▸ **Direction**: Return each line of the items below that contains the word "left". Case counts.

■ ■ ■ ■ ■ ■ ■

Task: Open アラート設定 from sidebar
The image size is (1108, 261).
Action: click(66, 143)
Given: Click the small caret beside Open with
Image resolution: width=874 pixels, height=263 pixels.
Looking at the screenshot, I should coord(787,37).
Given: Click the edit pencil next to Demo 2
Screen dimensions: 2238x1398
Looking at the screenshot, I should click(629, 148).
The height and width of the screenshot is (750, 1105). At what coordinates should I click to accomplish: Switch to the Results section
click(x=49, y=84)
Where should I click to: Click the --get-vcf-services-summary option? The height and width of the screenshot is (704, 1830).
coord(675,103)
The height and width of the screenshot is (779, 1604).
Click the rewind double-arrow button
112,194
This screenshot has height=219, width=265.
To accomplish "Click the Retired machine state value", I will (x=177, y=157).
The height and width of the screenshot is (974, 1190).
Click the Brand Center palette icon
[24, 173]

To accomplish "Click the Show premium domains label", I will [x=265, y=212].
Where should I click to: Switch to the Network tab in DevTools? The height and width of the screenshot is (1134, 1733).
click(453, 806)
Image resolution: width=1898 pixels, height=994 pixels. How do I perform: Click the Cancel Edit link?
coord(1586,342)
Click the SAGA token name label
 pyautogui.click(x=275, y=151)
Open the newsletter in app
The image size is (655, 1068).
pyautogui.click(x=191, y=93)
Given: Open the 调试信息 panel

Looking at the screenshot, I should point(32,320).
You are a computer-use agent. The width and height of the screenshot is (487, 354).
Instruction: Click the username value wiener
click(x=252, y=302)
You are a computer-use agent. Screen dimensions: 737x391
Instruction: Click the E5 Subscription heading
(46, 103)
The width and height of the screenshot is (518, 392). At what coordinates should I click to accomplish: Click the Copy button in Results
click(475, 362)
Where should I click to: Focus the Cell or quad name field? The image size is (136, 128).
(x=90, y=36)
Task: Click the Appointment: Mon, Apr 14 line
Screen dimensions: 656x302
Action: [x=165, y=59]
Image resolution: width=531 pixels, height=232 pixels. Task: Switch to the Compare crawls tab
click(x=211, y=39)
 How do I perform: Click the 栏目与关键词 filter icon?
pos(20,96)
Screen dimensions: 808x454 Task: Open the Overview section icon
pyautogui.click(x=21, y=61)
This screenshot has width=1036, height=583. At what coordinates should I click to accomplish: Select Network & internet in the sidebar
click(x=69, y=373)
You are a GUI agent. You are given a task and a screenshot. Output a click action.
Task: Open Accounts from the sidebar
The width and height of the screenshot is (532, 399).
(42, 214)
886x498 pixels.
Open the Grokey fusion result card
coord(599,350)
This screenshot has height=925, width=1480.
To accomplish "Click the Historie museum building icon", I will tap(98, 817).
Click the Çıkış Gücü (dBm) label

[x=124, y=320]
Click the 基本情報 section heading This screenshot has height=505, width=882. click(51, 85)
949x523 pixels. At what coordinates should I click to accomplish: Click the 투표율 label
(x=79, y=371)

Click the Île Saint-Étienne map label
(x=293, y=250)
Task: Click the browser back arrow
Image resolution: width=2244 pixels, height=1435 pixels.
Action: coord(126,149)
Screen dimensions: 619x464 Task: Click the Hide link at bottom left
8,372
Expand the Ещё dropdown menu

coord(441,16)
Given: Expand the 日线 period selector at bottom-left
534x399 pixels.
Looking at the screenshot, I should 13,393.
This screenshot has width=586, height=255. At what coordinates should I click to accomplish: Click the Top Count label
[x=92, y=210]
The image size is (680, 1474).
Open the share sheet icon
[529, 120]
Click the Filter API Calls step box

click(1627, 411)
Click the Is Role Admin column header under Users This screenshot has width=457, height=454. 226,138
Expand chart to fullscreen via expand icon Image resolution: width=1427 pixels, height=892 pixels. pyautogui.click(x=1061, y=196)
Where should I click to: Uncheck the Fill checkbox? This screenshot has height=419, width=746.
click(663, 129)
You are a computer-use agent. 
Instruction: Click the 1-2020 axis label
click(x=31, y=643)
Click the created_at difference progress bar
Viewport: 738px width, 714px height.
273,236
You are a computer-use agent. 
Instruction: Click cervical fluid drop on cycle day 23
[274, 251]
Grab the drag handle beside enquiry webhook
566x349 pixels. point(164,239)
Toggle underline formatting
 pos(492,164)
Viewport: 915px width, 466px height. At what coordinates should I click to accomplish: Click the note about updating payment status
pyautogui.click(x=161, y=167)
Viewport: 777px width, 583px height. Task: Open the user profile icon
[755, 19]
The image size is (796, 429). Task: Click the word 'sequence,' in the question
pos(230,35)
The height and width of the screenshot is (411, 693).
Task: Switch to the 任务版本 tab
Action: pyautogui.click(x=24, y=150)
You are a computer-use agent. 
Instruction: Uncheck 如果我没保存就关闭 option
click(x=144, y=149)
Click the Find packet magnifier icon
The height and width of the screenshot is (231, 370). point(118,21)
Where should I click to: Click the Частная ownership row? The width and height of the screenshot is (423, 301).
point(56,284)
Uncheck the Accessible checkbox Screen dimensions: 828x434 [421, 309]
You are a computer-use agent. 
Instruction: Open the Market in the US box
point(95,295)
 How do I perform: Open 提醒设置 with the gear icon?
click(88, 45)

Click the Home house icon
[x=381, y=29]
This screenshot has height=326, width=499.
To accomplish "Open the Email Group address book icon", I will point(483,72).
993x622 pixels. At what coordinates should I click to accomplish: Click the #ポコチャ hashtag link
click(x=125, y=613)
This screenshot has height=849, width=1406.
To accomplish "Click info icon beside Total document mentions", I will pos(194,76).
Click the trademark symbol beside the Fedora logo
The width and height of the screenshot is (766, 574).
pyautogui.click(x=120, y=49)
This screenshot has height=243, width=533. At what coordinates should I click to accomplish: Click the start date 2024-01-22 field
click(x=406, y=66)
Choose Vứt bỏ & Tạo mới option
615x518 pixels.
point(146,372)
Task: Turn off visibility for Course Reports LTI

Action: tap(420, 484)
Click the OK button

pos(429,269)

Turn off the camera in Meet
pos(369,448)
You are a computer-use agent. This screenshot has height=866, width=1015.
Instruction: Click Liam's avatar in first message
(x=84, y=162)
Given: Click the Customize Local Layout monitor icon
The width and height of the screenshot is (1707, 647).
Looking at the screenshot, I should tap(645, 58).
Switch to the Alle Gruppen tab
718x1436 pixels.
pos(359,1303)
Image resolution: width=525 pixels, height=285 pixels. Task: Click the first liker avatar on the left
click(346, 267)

■ ■ ■ ■ ■ ■ ■

▸ **Exercise solution**:
Screen dimensions: 619x464 Task: Click the Hide link at bottom left
Given: Expand the 日线 period selector at bottom-left
Image resolution: width=525 pixels, height=285 pixels. Task: Click the first liker avatar on the left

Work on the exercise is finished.